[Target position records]

"""

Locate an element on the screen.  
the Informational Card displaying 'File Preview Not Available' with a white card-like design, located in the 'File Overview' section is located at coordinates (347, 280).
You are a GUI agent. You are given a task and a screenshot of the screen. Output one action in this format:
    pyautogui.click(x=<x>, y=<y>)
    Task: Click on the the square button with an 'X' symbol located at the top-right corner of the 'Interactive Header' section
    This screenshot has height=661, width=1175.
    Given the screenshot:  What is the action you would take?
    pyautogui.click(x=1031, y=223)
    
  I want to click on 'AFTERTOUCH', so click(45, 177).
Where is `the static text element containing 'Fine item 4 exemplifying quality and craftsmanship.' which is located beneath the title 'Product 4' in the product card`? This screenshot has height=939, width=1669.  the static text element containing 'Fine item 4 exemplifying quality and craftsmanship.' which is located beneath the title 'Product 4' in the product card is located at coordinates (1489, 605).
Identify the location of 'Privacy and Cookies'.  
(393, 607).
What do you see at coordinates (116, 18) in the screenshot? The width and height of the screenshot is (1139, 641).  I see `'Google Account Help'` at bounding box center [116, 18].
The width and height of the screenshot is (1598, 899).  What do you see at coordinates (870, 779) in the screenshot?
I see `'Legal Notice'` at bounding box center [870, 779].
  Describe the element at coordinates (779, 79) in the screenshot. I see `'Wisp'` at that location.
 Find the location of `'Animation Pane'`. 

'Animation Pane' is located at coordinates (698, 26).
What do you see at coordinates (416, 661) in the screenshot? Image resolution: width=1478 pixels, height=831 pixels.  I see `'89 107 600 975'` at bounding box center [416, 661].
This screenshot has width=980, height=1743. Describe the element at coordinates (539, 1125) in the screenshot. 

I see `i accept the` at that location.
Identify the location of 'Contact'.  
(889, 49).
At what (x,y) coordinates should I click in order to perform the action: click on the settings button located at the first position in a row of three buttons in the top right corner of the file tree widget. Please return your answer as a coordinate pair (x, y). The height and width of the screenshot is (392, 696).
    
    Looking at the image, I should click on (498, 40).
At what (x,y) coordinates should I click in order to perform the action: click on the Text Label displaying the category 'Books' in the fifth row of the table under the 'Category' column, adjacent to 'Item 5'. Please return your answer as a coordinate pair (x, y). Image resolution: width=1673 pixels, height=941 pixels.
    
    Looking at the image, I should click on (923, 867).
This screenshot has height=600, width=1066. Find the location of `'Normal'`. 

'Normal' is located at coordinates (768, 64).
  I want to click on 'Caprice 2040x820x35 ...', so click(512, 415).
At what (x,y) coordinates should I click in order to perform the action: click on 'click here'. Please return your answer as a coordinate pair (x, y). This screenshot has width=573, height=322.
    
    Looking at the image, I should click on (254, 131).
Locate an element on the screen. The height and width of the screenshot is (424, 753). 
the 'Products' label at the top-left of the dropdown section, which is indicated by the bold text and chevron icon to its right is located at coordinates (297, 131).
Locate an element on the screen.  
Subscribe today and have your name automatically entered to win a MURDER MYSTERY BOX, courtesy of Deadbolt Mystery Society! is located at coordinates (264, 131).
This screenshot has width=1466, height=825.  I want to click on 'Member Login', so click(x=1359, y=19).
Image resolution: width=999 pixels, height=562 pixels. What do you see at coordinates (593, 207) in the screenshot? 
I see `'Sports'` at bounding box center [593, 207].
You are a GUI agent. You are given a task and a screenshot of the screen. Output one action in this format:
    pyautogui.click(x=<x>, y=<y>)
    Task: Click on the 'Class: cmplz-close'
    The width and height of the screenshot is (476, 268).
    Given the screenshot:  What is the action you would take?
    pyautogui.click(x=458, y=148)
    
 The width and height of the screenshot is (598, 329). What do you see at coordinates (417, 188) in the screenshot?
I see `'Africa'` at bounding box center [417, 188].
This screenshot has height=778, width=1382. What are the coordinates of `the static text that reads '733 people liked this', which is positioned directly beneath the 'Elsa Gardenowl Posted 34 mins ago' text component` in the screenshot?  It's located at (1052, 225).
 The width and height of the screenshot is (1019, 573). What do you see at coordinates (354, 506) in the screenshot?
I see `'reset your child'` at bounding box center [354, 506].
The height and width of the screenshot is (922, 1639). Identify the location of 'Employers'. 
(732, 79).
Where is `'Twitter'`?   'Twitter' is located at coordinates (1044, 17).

"""

> _PROBLEM REQUIREMENTS_:
Render all of the data above as a numbered list, one line per item, leaving out any blank lines.

> _WRITTEN SOLUTION_:
1. Locate an element on the screen.  
2. the Informational Card displaying 'File Preview Not Available' with a white card-like design, located in the 'File Overview' section is located at coordinates (347, 280).
3. You are a GUI agent. You are given a task and a screenshot of the screen. Output one action in this format:
4.     pyautogui.click(x=<x>, y=<y>)
5.     Task: Click on the the square button with an 'X' symbol located at the top-right corner of the 'Interactive Header' section
6.     This screenshot has height=661, width=1175.
7.     Given the screenshot:  What is the action you would take?
8.     pyautogui.click(x=1031, y=223)
9.   I want to click on 'AFTERTOUCH', so click(45, 177).
10. Where is `the static text element containing 'Fine item 4 exemplifying quality and craftsmanship.' which is located beneath the title 'Product 4' in the product card`? This screenshot has height=939, width=1669.  the static text element containing 'Fine item 4 exemplifying quality and craftsmanship.' which is located beneath the title 'Product 4' in the product card is located at coordinates (1489, 605).
11. Identify the location of 'Privacy and Cookies'.  
12. (393, 607).
13. What do you see at coordinates (116, 18) in the screenshot? The width and height of the screenshot is (1139, 641).  I see `'Google Account Help'` at bounding box center [116, 18].
14. The width and height of the screenshot is (1598, 899).  What do you see at coordinates (870, 779) in the screenshot?
15. I see `'Legal Notice'` at bounding box center [870, 779].
16.   Describe the element at coordinates (779, 79) in the screenshot. I see `'Wisp'` at that location.
17.  Find the location of `'Animation Pane'`. 
18. 'Animation Pane' is located at coordinates (698, 26).
19. What do you see at coordinates (416, 661) in the screenshot? Image resolution: width=1478 pixels, height=831 pixels.  I see `'89 107 600 975'` at bounding box center [416, 661].
20. This screenshot has width=980, height=1743. Describe the element at coordinates (539, 1125) in the screenshot. 
21. I see `i accept the` at that location.
22. Identify the location of 'Contact'.  
23. (889, 49).
24. At what (x,y) coordinates should I click in order to perform the action: click on the settings button located at the first position in a row of three buttons in the top right corner of the file tree widget. Please return your answer as a coordinate pair (x, y). The height and width of the screenshot is (392, 696).
25.     Looking at the image, I should click on (498, 40).
26. At what (x,y) coordinates should I click in order to perform the action: click on the Text Label displaying the category 'Books' in the fifth row of the table under the 'Category' column, adjacent to 'Item 5'. Please return your answer as a coordinate pair (x, y). Image resolution: width=1673 pixels, height=941 pixels.
27.     Looking at the image, I should click on (923, 867).
28. This screenshot has height=600, width=1066. Find the location of `'Normal'`. 
29. 'Normal' is located at coordinates (768, 64).
30.   I want to click on 'Caprice 2040x820x35 ...', so click(512, 415).
31. At what (x,y) coordinates should I click in order to perform the action: click on 'click here'. Please return your answer as a coordinate pair (x, y). This screenshot has width=573, height=322.
32.     Looking at the image, I should click on (254, 131).
33. Locate an element on the screen. The height and width of the screenshot is (424, 753). 
34. the 'Products' label at the top-left of the dropdown section, which is indicated by the bold text and chevron icon to its right is located at coordinates (297, 131).
35. Locate an element on the screen.  
36. Subscribe today and have your name automatically entered to win a MURDER MYSTERY BOX, courtesy of Deadbolt Mystery Society! is located at coordinates (264, 131).
37. This screenshot has width=1466, height=825.  I want to click on 'Member Login', so click(x=1359, y=19).
38. Image resolution: width=999 pixels, height=562 pixels. What do you see at coordinates (593, 207) in the screenshot? 
39. I see `'Sports'` at bounding box center [593, 207].
40. You are a GUI agent. You are given a task and a screenshot of the screen. Output one action in this format:
41.     pyautogui.click(x=<x>, y=<y>)
42.     Task: Click on the 'Class: cmplz-close'
43.     The width and height of the screenshot is (476, 268).
44.     Given the screenshot:  What is the action you would take?
45.     pyautogui.click(x=458, y=148)
46.  The width and height of the screenshot is (598, 329). What do you see at coordinates (417, 188) in the screenshot?
47. I see `'Africa'` at bounding box center [417, 188].
48. This screenshot has height=778, width=1382. What are the coordinates of `the static text that reads '733 people liked this', which is positioned directly beneath the 'Elsa Gardenowl Posted 34 mins ago' text component` in the screenshot?  It's located at (1052, 225).
49.  The width and height of the screenshot is (1019, 573). What do you see at coordinates (354, 506) in the screenshot?
50. I see `'reset your child'` at bounding box center [354, 506].
51. The height and width of the screenshot is (922, 1639). Identify the location of 'Employers'. 
52. (732, 79).
53. Where is `'Twitter'`?   'Twitter' is located at coordinates (1044, 17).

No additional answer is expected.